[size=14pt]Passengers desert ferries[/size]
[size=8pt]Besser, Transport Reporter - Sydney Morning Herald[/size]
July 11, 2007
SYDNEY'S ferries are ailing and the Manly service is high on the sick list: the number of people using it has plummeted by more than 110,000 passenger trips in three years as commuters abandon the city's harbour icons.
The man appointed to investigate an overhaul of the Sydney Ferries Corporation, Bret Walker, SC, has revealed the dire state of the Circular Quay to Manly service, including its spiralling cost. While the corporation spent more than $40.5 million on this route alone in the past financial year, up substantially from $34.6 million in 2004-05, patronage on the Manly service has fallen substantially.
An internal draft of the corporation's Fleet Replacement Strategy shows the ferries travelling across the harbour are usually only half-full. There has been a decline in the use of both the Freshwater Class ferry and the JetCat, but it is the fast commuter service that has suffered a more marked downturn of 5.6 per cent.
Overall ferry patronage has declined by almost 1 million passengers since 2001.
The Manly ferry ran at a cost of $4.90 per passenger during 2006-07, but JetCat costs soared to $15 per passenger, making it "one of the highest cost passenger journeys provided by Sydney Ferries", Mr Walker said.
Mr Walker was appointed by the State Government to head a special commission of inquiry into Sydney's ferries after the deaths of five people in two separate ferry accidents in January and March. Separate inquiries were launched into both incidents.

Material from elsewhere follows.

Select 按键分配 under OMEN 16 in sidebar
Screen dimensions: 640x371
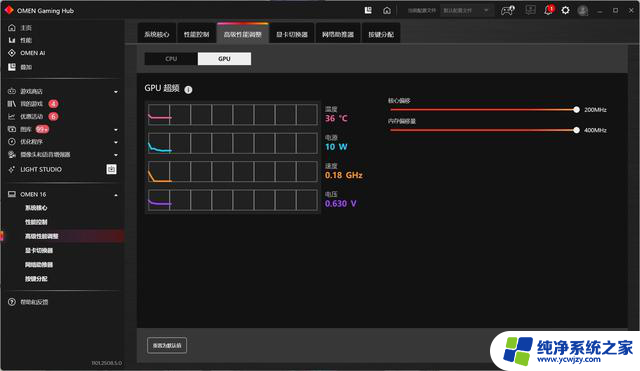pyautogui.click(x=36, y=279)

Behind the scenes the service has been plagued by problems. Its ageing fleet is in need of replacement and has not been perfectly maintained, and there have been rostering problems, inadequate training and below best-practice management, a transport safety report found last year. Costs have ballooned 46 per cent in the past six years, but revenue fell 14 per cent.
In April, the availability of ferries and JetCats to service Manly - 74 per cent and 63 per cent respectively - fell to below the minimum required before services are affected. Since February, these figures have been well below the corporation's target range. In May, customer complaints were four times higher than the organisation's own target.
Mr Walker will attend a public forum in Harbord later this month to hear northern beaches locals talk about the importance of the service to them.
The Mayor of Manly, Peter Macdonald, said he suspected the inquiry was part of a campaign by the Government to privatise the loss-making ferry service. "It worries me. If it gets into private hands, it may well be there are steep increases in ticket prices, [and] when you privatise a service, an operator will discard less profitable schedules."
The state MP for Manly, Mike Baird, a Liberal, said he would support partial privatisation if service conditions were improved. "There's no doubt that Sydney Ferries needs to be reformed."
A Sydney Ferries spokesman, Kai Ianssen, said the organisation could not comment broadly on the Manly service while the inquiry was under way. He said the operating costs for the JetCats in 2006-07 were affected by periodic planned maintenance.